H&N claims that it “has spent a substantial amount of money improving the subject property . . . [and] has paid all expenses, insurance, and taxes, and has maintained the subject property since February 2014.” (Doc. # 6 at 5). Therefore, H&N alleges that, if the court does not void the trustee’s deed, defendants will be unjustly enriched at the expense of H&N. (Id.).

H&N is a real estate speculator. It knowingly purchased a property for $7,000, with title that was junior to the other liens on the property, knowing that it would have to pay off the senior debt to acquire title and duly and timely record. H&N cannot state a claim for unjust enrichment because defendants have not received a benefit that belonged to H&N, since H&N’s own failure to timely record voided its deed. Accordingly, H&N’s claim for unjust enrichment will be dismissed.

IV. Conclusion


IT IS HEREBY ORDERED, ADJUDGED, AND DECREED that defendants Wells Fargo Bank National Association and Federal National Mortgage Association’s motion to dismiss plaintiff’s amended complaint (doc. # 13) be, and the same hereby is, GRANTED. The clerk shall close the case.

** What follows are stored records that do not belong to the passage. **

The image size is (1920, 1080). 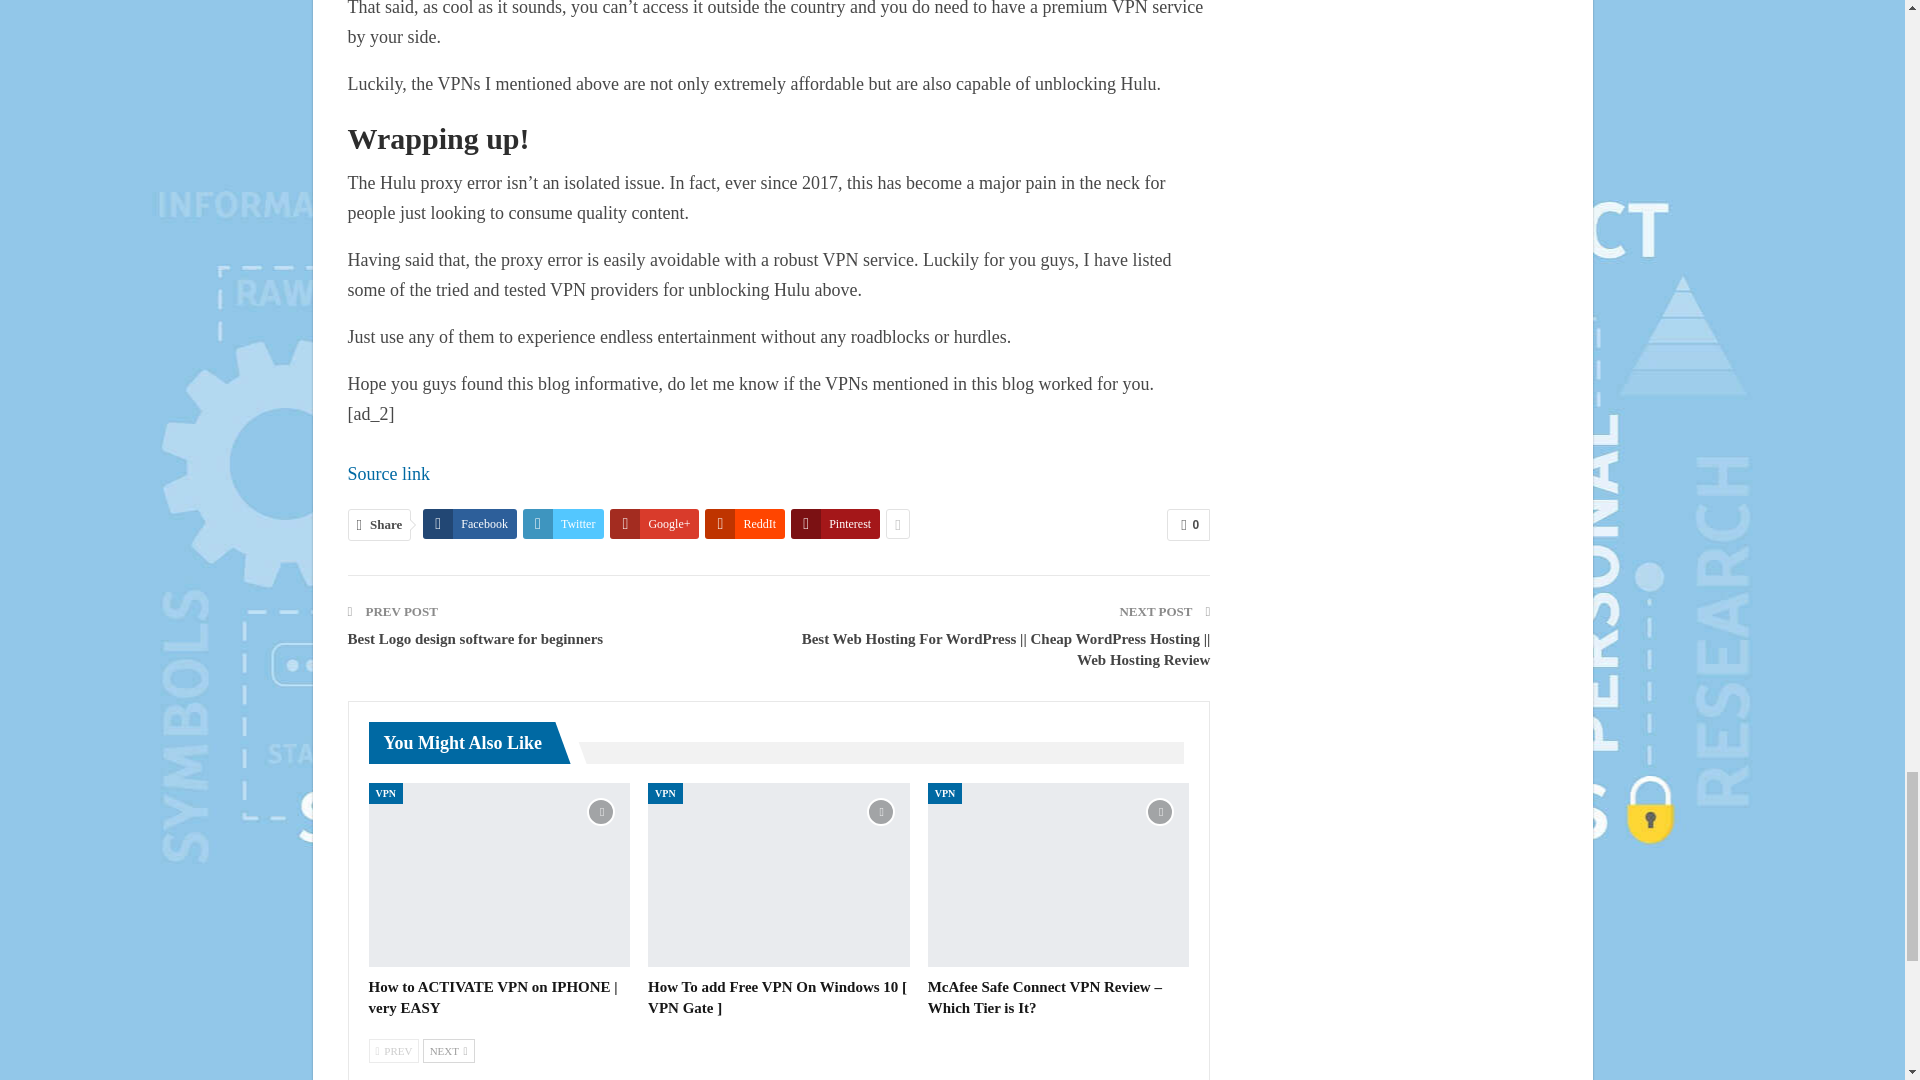 I want to click on Best Logo design software for beginners, so click(x=476, y=638).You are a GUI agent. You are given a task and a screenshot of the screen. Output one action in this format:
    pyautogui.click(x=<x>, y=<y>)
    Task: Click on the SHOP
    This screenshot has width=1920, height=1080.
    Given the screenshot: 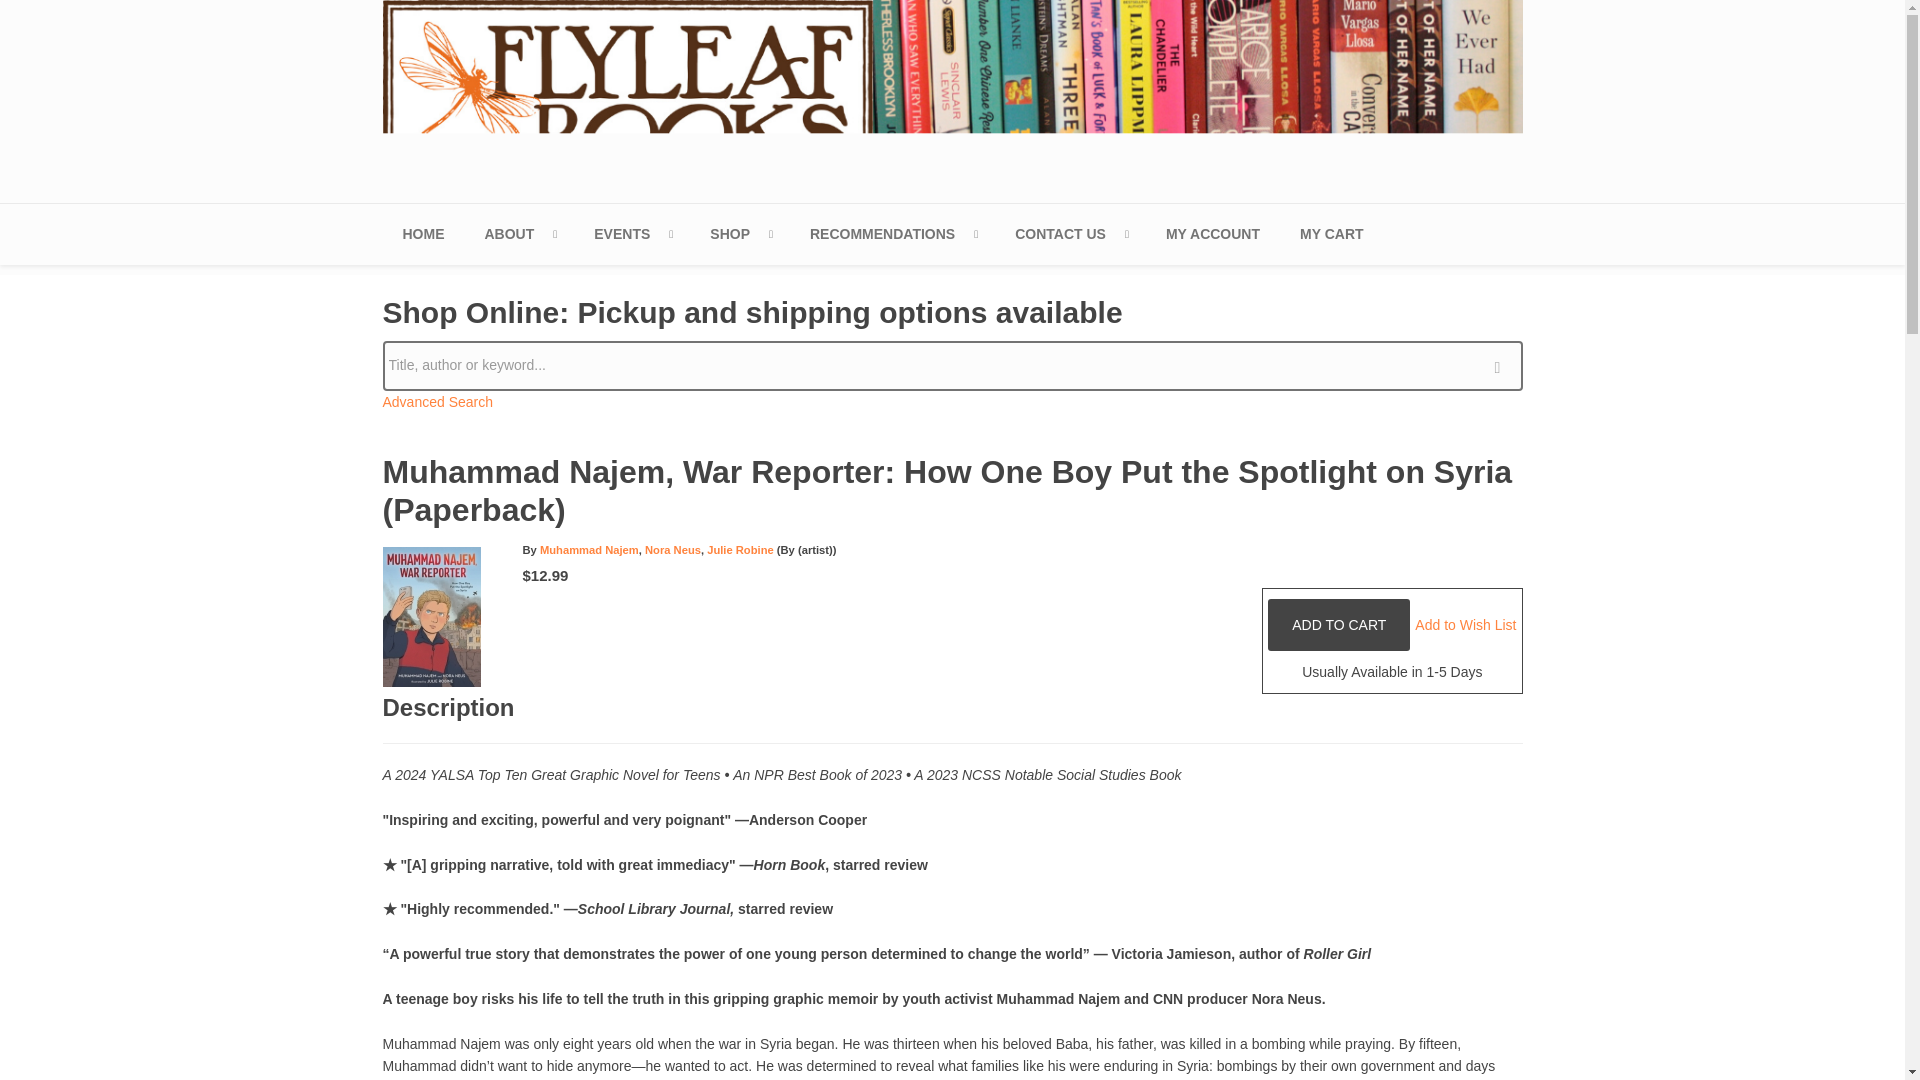 What is the action you would take?
    pyautogui.click(x=739, y=234)
    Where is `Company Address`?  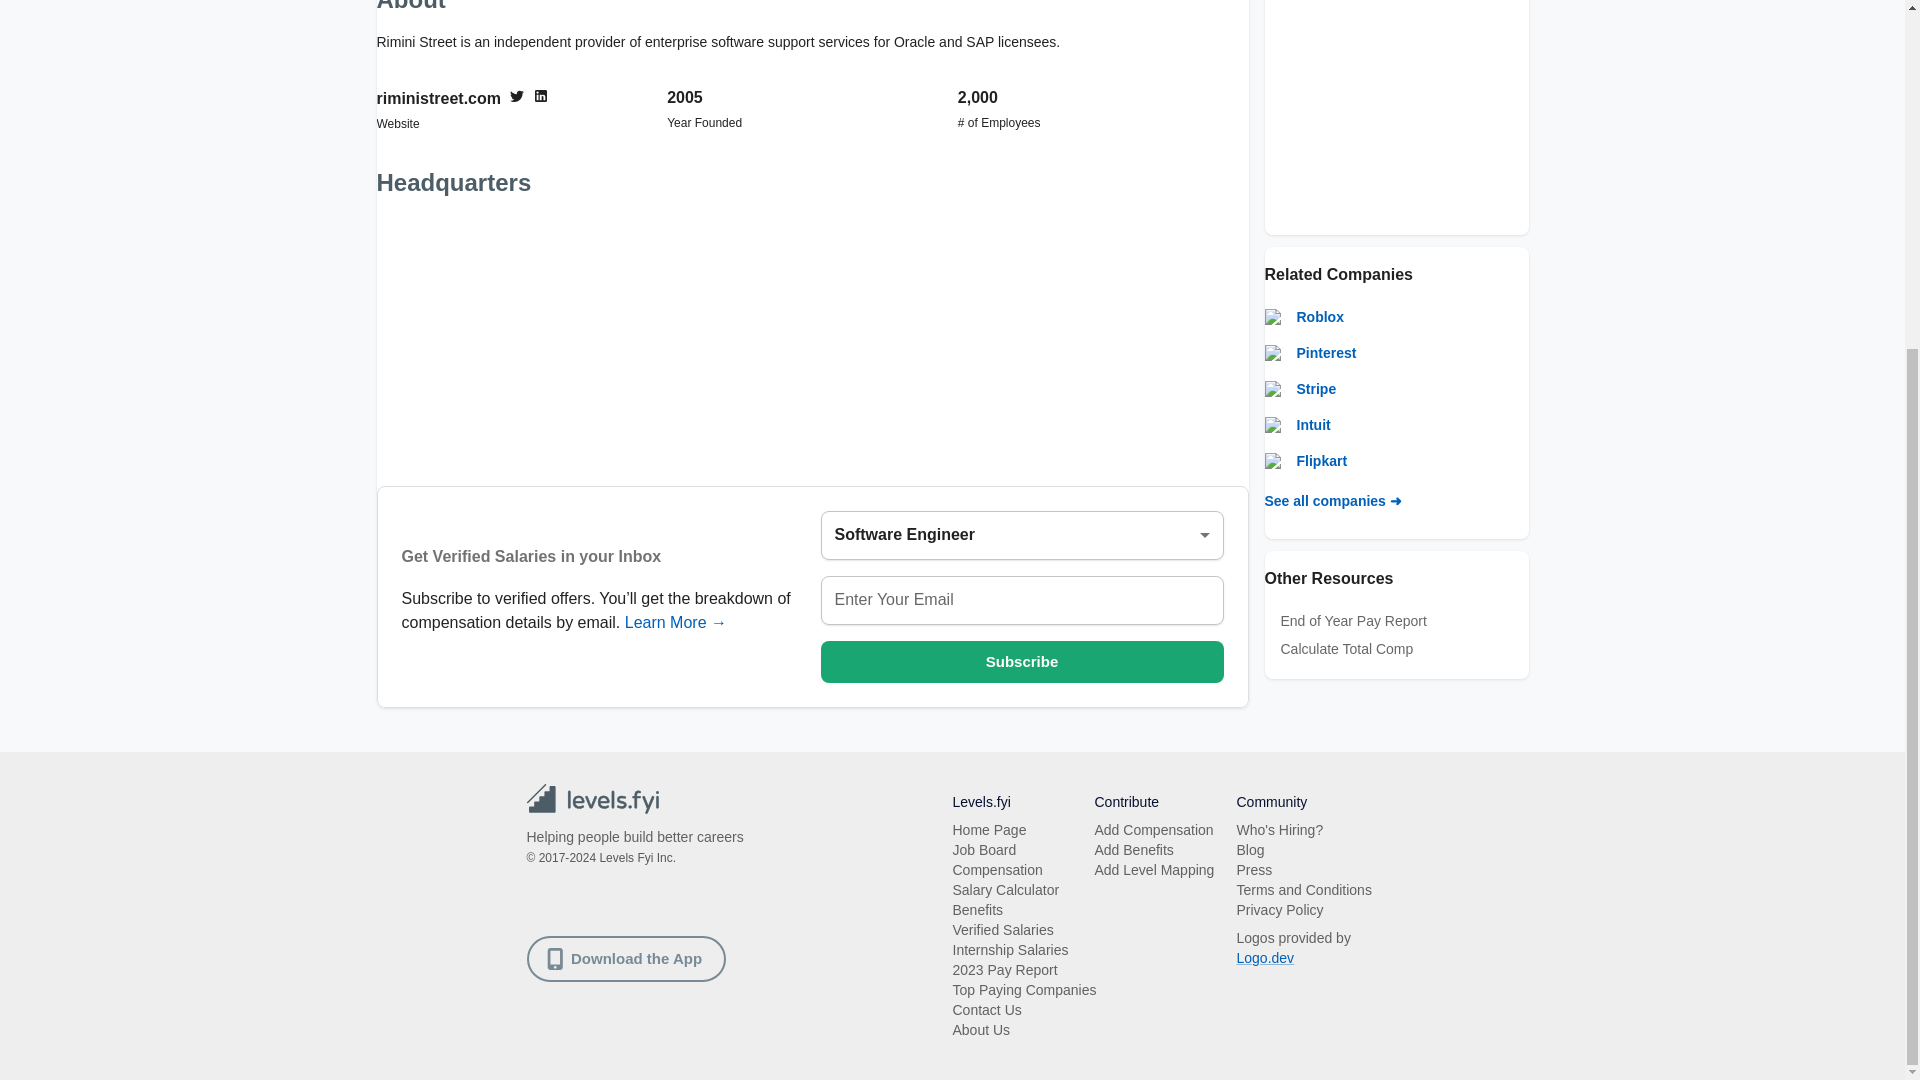
Company Address is located at coordinates (812, 340).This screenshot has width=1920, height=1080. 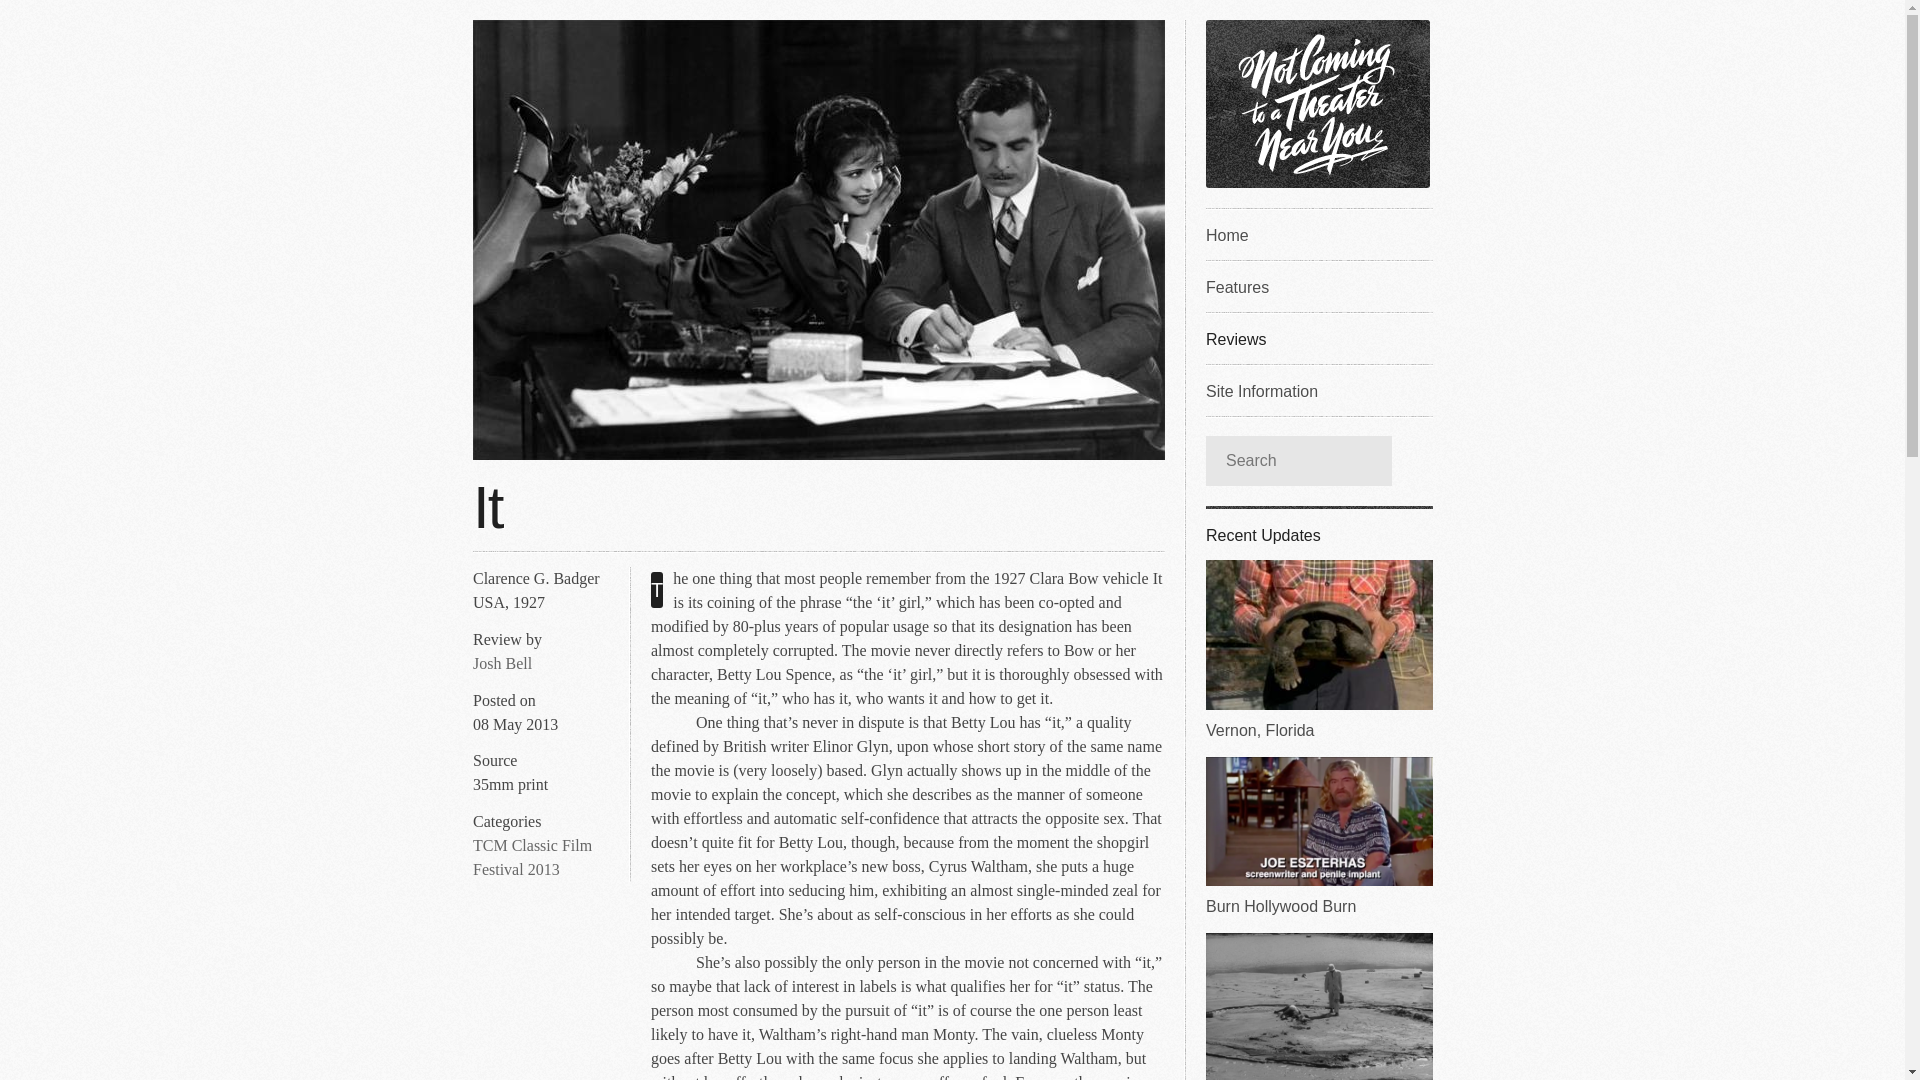 What do you see at coordinates (1318, 286) in the screenshot?
I see `Features` at bounding box center [1318, 286].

[1] The court judicially recognizes the grant, bargain and sale deed, the junior and senior deeds of trust, assignments of the deed of trust, notice of default and election to sell, the foreclosure mediation certificate, a notice of trustee’s sale, and other matters of public record included in the defendants’ request. See Intri-Plex Technology, Inc. v. Crest Group, Inc., 499 F.3d 1048, 1052 (9th Cir. 2007) (“A court may take judicial notice of matters of public record without converting a motion to dismiss into a motion for summary judgment as long as the facts are not subject to reasonable dispute.”). Plaintiff includes many of the same documents with its response and the court takes notice of the appropriate documents of public record as well.

[2] H&N voluntarily dismissed defendant Quality on April 8, 2015. (Doc. # 17).

[3] Though H&N’s complaint specifically mentions NRS § 107.090 in the title of its second cause of action, the complaint then asserts violations of NRS § 107 generally.

[4] H&N argues in its response to the instant motion to dismiss that Erie Railroad Co. v. Tompkins, 304 U.S. 64 (1938), and its progeny instruct that the Nevada Rule of Civil Procedure 12(b)(5) should apply instead of the Federal Rules of Civil Procedure 12(b)(6), because this case is before the court on diversity jurisdiction. (Doc. # 15 at 3-4). H&N is incorrect. The United States Supreme Court and Ninth Circuit have made clear that courts sitting in diversity jurisdiction apply state substantive law and federal procedural law. A federal court exercising diversity jurisdiction applies state substantive law and federal procedural law. See, e.g., Gasperini v. Center for Humanities, Inc., 518 U.S. 415, 427 (1996) ; In re Larry’s Apartment, LLC, 249 F.3d 832, 837 (9th Cir. 2001) . A motion to dismiss is procedural. Accordingly, the court will apply the legal standard required by Federal Rules of Civil Procedure 8 and 12(b)(6).

[5] To support this assertion, H&N includes the declaration of Noriko Hosoda, which is inappropriate for the court to consider in a motion to dismiss. (See doc. # 15-5). The court does note that Hosoda’s declaration asserts that H&N did not receive the quitclaim deed until “around the end of April” and that he recorded the deed on May 11, 2014. (Doc. # 15-5 at 2). However, the deed of trust, which the court took judicial notice of was recorded on May 14, 2014, and not May 11, 2014, as asserted by Hosoda. (See doc. # 15-1 at 2).